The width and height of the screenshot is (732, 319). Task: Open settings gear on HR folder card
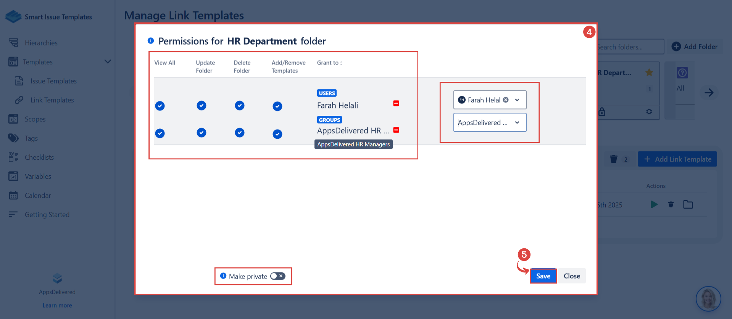[x=649, y=112]
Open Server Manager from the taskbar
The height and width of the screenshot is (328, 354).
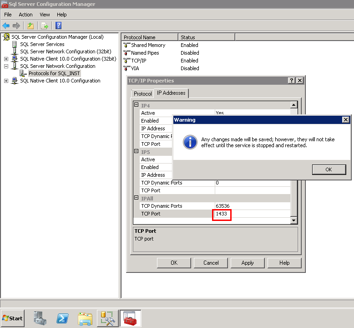[40, 318]
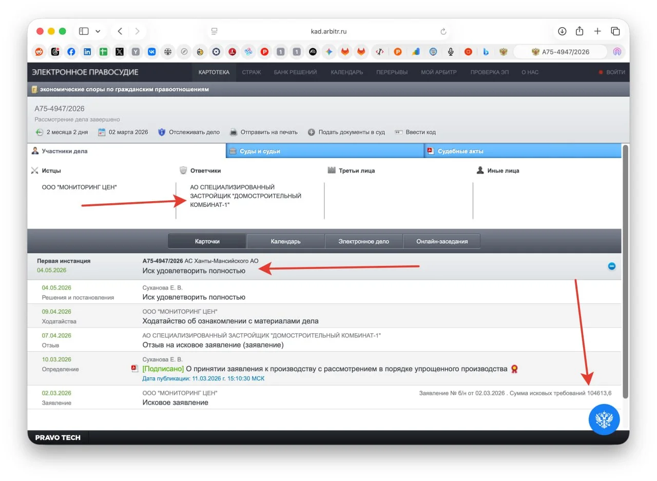
Task: Click the Электронное дело button
Action: tap(363, 241)
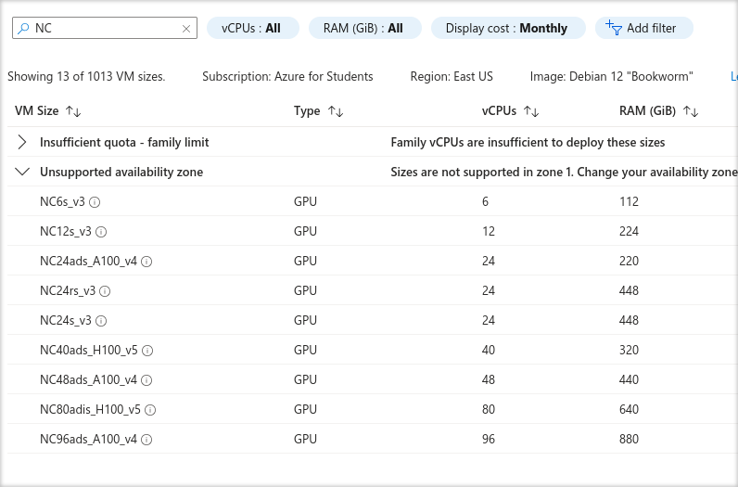This screenshot has width=738, height=487.
Task: Collapse Unsupported availability zone group
Action: click(22, 172)
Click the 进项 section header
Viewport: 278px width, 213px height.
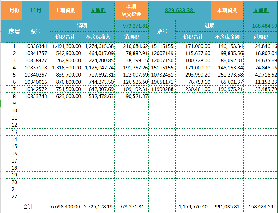(x=210, y=26)
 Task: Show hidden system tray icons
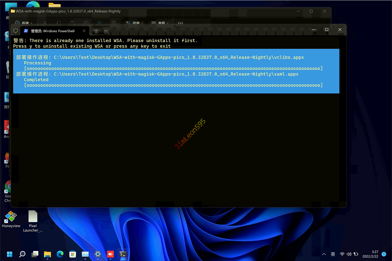point(324,254)
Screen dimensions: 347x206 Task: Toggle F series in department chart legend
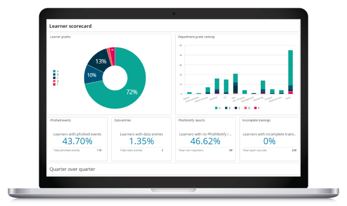[255, 108]
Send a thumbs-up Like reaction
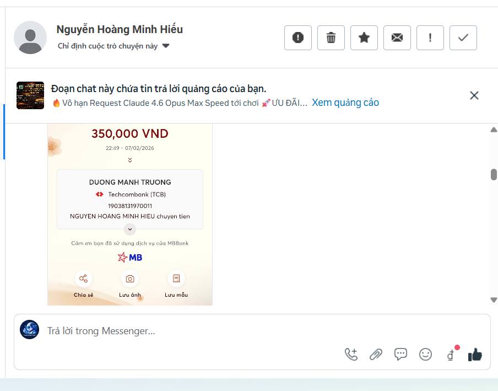498x391 pixels. [x=474, y=355]
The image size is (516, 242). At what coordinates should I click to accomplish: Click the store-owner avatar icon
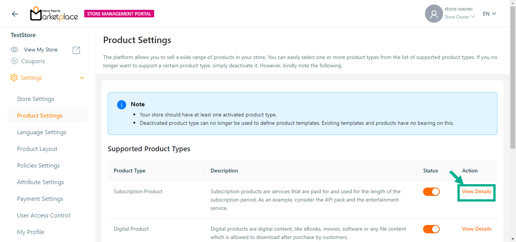(x=434, y=14)
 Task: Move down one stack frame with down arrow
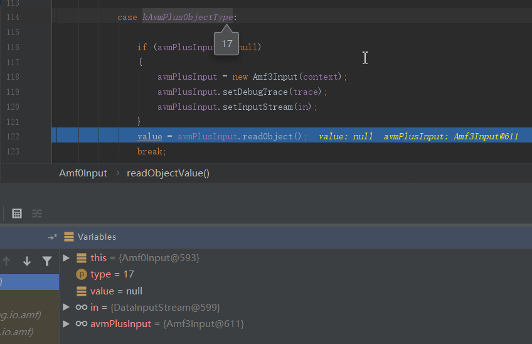pyautogui.click(x=27, y=261)
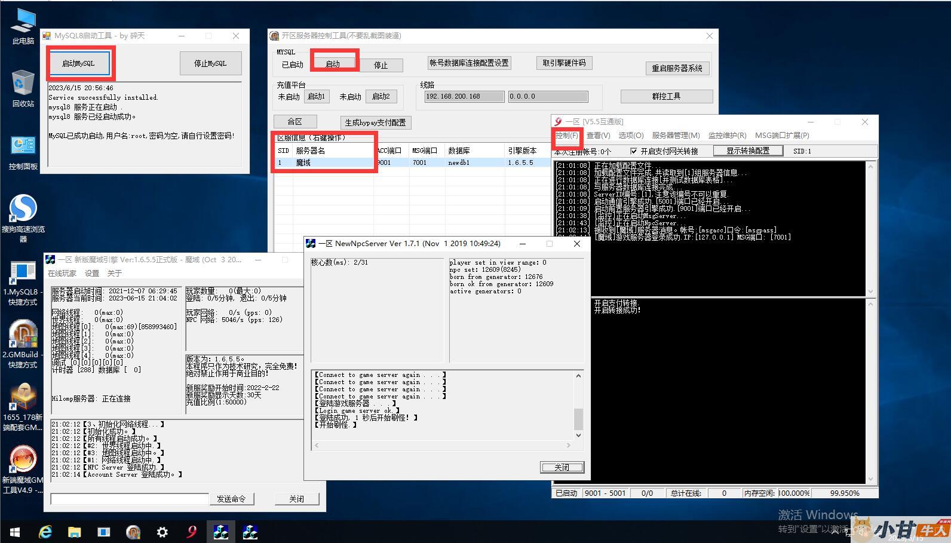Click the 显示转换配置 button
Image resolution: width=951 pixels, height=543 pixels.
tap(747, 151)
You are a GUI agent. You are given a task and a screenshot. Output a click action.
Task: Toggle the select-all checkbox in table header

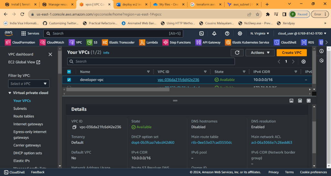[x=69, y=72]
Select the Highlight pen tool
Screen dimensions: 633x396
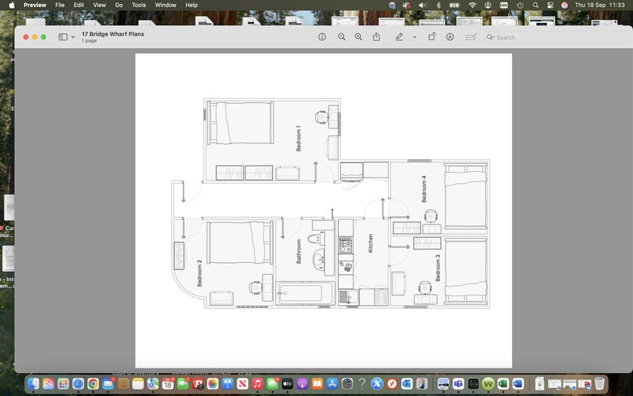pos(399,37)
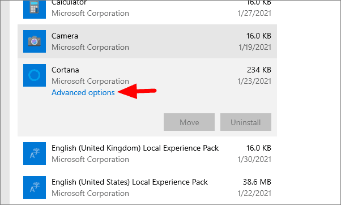Open Cortana Advanced options link
Screen dimensions: 341x205
pos(83,93)
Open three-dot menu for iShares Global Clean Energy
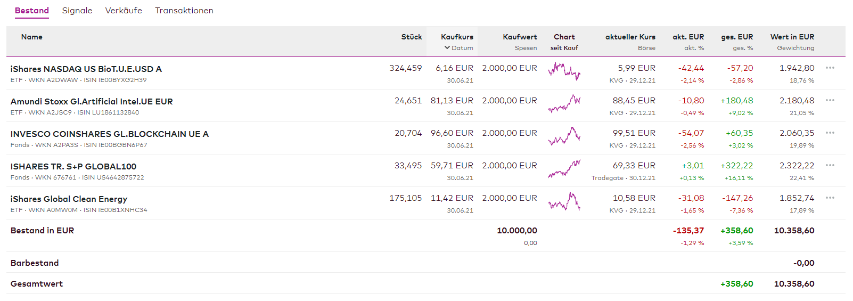 (830, 198)
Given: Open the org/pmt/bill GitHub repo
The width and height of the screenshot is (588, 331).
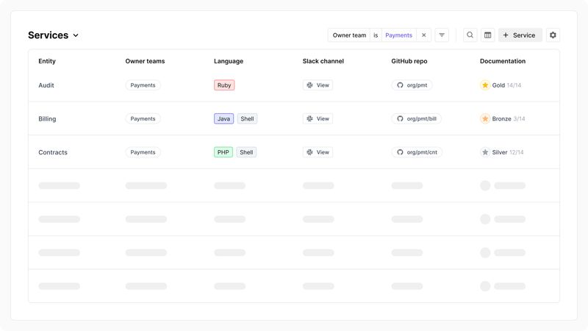Looking at the screenshot, I should pos(416,119).
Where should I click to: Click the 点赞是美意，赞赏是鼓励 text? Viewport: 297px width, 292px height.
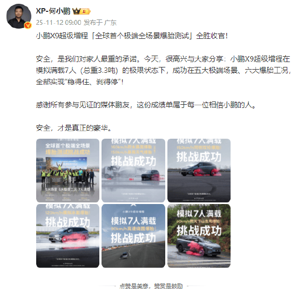pyautogui.click(x=151, y=286)
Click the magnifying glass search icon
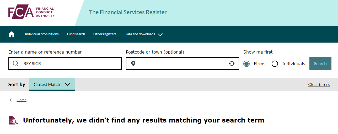The image size is (338, 134). [16, 64]
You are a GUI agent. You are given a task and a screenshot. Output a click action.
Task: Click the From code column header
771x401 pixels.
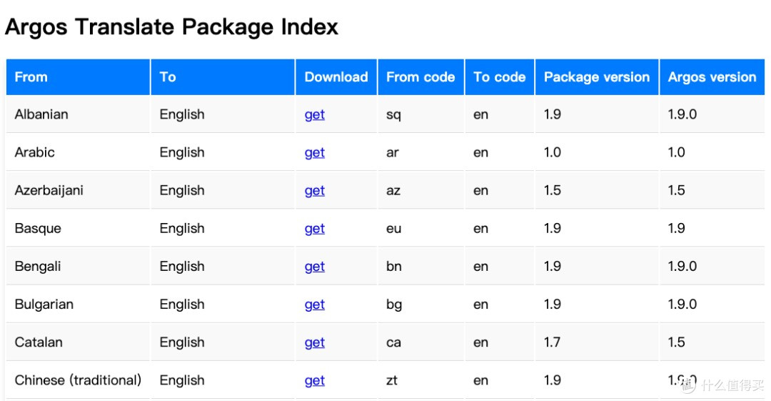[421, 77]
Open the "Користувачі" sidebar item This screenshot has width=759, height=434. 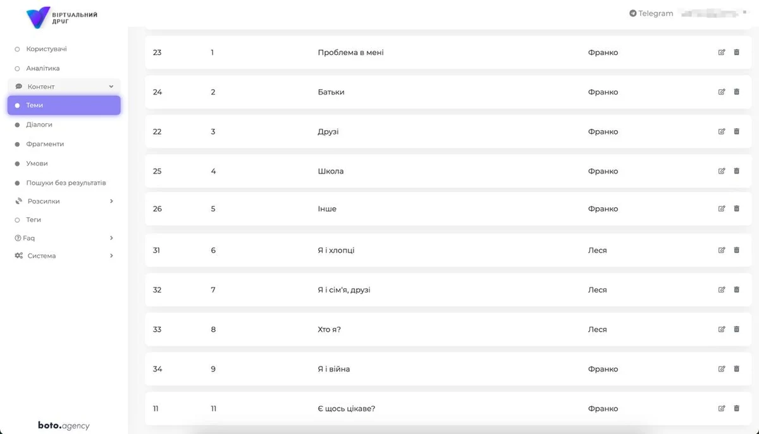click(46, 49)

☆ ☆ ☆ ☆

> **What this task involves**
Only lines belong in the copy: transcribe those from the start of the data through the line that contains "Given: Open the org/pmt/bill GitHub repo", and skip the pictures.

> **Answer to this exercise**
The width and height of the screenshot is (732, 319). Task: Open settings gear on HR folder card
[x=649, y=112]
Open Server Manager from the taskbar
The height and width of the screenshot is (328, 354).
[40, 318]
Task: Click the Электронное дело button
Action: tap(363, 241)
This screenshot has width=738, height=487.
Task: Collapse Unsupported availability zone group
Action: click(22, 172)
Click the 进项 section header
Viewport: 278px width, 213px height.
(x=210, y=26)
 Task: Show hidden system tray icons
point(324,254)
Screen dimensions: 347x206 Task: Toggle F series in department chart legend
[255, 108]
Send a thumbs-up Like reaction
498x391 pixels. [x=474, y=355]
The image size is (516, 242). At what coordinates should I click to accomplish: Click the store-owner avatar icon
(x=434, y=14)
 Task: Move down one stack frame with down arrow
pyautogui.click(x=27, y=261)
Click the 显示转换配置 button
Image resolution: width=951 pixels, height=543 pixels.
tap(747, 151)
You are a GUI agent. You are given a task and a screenshot. Output a click action.
Task: Toggle the select-all checkbox in table header

[x=69, y=72]
Select the Highlight pen tool
Screen dimensions: 633x396
pos(399,37)
Open Cortana Advanced options link
Screen dimensions: 341x205
pos(83,93)
Open three-dot menu for iShares Global Clean Energy
 (830, 198)
Given: Open the org/pmt/bill GitHub repo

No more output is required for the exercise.